Currently I have some DAGs scheduled each 15 minutes that call only a DataflowTemplateOperator. I create multiple DAGs in a loop using a "new_dag" function:
def new_dag(job):
default_args = {
'start_date': datetime(2020, 3, 11),
'retries': 0,
'dataflow_default_options': {
'project': config.PROJECT,
'region': config.REGION,
'zone': config.ZONE,
'tempLocation': config.GS_TEMP_LOCATION,
}
}
dag = DAG(dag_id=job,
schedule_interval=config.MIN15_CRON,
catchup=False,
default_args=default_args)
with dag:
quarter_start, quarter_end = get_last_quarter()

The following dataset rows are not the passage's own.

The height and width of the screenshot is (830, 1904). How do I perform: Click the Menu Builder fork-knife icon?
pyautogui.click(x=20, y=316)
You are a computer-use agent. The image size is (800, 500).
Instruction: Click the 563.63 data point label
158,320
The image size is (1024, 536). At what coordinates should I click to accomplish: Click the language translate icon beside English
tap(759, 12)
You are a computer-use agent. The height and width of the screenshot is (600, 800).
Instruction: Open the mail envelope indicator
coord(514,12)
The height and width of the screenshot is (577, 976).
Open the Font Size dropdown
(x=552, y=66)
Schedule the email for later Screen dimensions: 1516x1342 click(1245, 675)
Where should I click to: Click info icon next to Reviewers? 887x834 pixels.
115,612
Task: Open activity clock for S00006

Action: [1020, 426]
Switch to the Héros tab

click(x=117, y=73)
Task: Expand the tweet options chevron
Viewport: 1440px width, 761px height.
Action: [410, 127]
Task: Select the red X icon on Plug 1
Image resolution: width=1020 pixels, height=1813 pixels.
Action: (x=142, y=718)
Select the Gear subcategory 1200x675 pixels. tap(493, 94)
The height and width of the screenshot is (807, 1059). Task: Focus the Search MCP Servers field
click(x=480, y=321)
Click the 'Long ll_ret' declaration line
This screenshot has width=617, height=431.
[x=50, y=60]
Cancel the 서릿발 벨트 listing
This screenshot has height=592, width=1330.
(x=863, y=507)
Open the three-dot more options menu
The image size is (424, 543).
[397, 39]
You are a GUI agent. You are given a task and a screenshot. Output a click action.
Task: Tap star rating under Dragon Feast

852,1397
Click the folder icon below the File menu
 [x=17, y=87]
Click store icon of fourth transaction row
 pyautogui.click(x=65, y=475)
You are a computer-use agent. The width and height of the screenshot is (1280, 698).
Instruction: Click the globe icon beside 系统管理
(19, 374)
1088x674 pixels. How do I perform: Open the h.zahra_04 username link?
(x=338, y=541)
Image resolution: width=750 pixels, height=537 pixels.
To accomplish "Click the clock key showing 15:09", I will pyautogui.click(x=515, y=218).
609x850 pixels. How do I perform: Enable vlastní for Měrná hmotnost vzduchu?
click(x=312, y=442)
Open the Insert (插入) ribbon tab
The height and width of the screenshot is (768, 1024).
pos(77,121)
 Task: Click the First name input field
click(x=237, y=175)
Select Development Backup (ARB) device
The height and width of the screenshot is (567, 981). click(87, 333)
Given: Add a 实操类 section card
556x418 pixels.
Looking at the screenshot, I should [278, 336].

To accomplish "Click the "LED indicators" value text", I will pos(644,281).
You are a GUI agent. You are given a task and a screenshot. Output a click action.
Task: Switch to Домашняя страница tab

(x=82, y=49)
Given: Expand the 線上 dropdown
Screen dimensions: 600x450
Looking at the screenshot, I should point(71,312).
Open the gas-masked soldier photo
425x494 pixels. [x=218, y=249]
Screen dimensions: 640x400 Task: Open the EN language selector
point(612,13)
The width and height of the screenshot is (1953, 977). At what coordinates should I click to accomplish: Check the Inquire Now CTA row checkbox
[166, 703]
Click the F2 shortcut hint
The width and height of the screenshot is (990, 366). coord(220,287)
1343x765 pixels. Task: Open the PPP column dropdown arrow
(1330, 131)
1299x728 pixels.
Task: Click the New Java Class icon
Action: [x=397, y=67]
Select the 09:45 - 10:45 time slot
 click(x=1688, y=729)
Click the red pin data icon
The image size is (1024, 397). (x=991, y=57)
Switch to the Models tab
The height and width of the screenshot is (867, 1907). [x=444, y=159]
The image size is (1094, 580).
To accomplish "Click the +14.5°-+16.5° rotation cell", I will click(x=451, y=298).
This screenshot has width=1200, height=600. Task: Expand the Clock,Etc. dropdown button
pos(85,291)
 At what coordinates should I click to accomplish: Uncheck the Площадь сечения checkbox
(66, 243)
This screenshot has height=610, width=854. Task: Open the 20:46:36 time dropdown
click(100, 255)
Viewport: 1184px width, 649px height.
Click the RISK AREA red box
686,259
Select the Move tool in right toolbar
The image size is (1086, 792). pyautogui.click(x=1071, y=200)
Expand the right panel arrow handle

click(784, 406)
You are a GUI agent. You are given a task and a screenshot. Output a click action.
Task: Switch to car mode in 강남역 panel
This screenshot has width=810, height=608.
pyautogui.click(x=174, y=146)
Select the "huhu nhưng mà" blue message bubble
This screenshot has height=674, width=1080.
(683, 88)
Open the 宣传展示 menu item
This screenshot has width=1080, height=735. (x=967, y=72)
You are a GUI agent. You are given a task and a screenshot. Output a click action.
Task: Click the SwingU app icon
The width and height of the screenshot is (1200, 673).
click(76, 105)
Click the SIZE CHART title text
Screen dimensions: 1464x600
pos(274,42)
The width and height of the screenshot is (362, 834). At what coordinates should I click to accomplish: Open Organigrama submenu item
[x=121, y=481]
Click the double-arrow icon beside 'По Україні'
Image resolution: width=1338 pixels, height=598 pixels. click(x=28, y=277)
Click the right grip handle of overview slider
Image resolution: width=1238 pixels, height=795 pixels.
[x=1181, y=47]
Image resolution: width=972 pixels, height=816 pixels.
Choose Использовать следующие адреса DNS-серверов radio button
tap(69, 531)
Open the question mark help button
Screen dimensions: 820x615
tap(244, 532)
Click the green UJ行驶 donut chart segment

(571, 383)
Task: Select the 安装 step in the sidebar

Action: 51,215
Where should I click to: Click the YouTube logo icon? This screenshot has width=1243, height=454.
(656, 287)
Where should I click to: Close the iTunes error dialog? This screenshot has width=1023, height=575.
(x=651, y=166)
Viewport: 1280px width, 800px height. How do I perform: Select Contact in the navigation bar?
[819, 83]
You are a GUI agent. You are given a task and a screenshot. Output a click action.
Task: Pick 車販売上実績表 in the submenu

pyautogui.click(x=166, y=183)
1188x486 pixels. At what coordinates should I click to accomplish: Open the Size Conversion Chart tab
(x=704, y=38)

dataflow_batch = dataflow_operator.DataflowTemplateOperator(
task_id=job,
template=config.GS_TEMPLATE_LOCATION,
parameters={"startTs": quarter_start, "endTs": quarter_end}
return dag
My custom function "get_last_quarter" computes two timestamps starting from datetime.now(). For example, if now() gives "2020-03-16 18:33:00" my function will produce a time interval for the previous quarter of an hour:
- 2020-03-16 18:15:00
- 2020-03-16 18:30:00
This code works, but I would use "execution_date" or "ts" reading a timestamp from Airflow macros, instead of datetime.now().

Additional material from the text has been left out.